Una minoranza composta di UDC e Verdi - con argomentazioni diverse - propone invece di bocciare il Foreign Account Tax Compliance Act.

In commissione si è parlato di diktat, imperialismo giuridico degli Stati Uniti, ma anche dei vantaggi connessi a FATCA, come la possibilità, per esempio, di poter continuare ad approvvigionarsi in capitali sul mercato americano. Le banche dei paesi che non vi aderiscono rischiano di dover pagare un'imposta alla fonte del 30% su ogni conto detenuto da un cittadino americano. La fattura rischia di essere salata.

L'Unione democratica di centro però non ci sta. A suo avviso, si tratta di un attacco inaccettabile alla sovranità svizzera, poiché Berna si impegna a riprendere automaticamente il diritto americano. Il gruppo UDC ha chiesto quindi la non entrata in materia.

Per i Verdi, invece, l'accordo FATCA - pur avvicinandosi - non rappresenta ancora lo scambio automatico di informazioni. Il gruppo ecologista intende quindi rinviare il progetto al Consiglio federale affinché si adegui in tal senso.

Se approvato, l'accordo FATCA entrerà in vigore progressivamente a partire dal gennaio 2014. La convenzione garantisce che i conti detenuti da cittadini statunitensi negli istituti elvetici vengano notificati alle autorità fiscali Usa con il consenso del titolare o in virtù dell'assistenza amministrativa mediante domande raggruppate.

Senza l'accordo dell'interessato, le informazioni non sono fornite automaticamente, ma scambiate in base alla disposizione sull'assistenza amministrativa contenuta nella convezione per evitare le doppie imposizioni.

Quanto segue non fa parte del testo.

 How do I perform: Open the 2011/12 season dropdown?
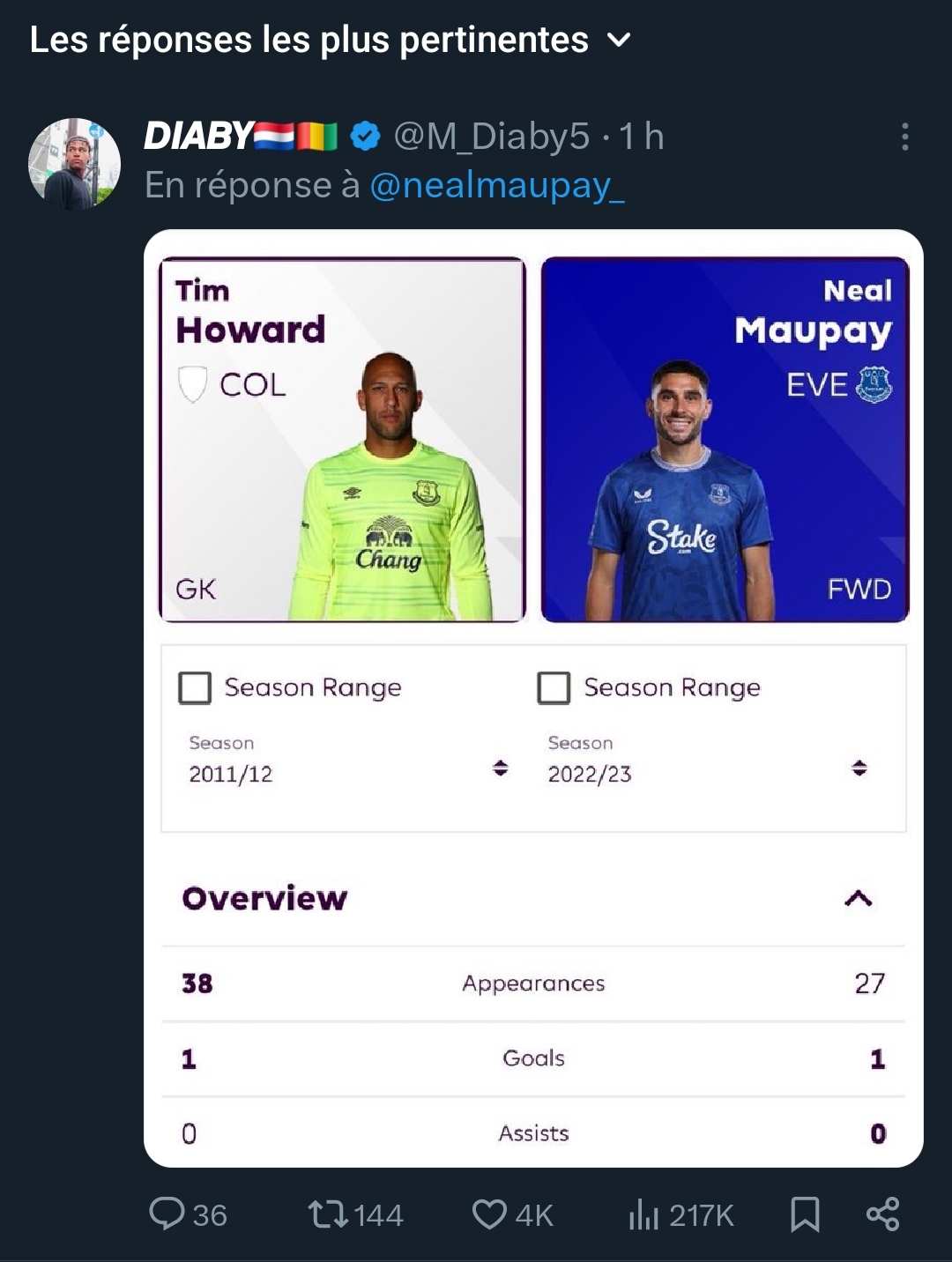point(500,768)
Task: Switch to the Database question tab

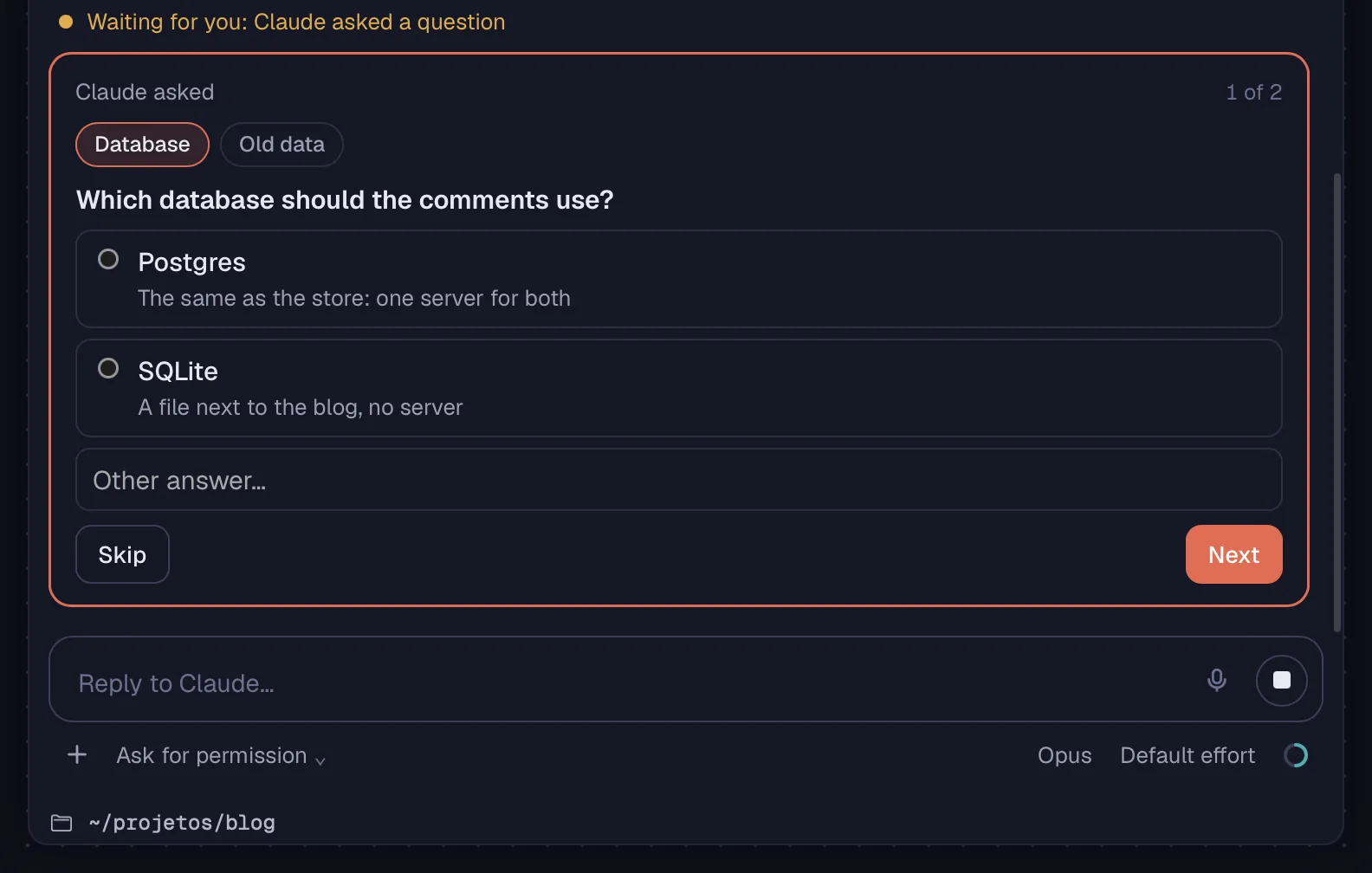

Per quanto riguarda il tenore dell'intesa, Berna ha potuto ottenere certe concessioni. Le assicurazioni sociali, gli istituti di previdenza privati come pure le assicurazioni sono esclusi dal campo di applicazione della normativa. Lo stesso dicasi per le autorità svizzere, la Banca nazionale svizzera (BNS) e le organizzazioni internazionali.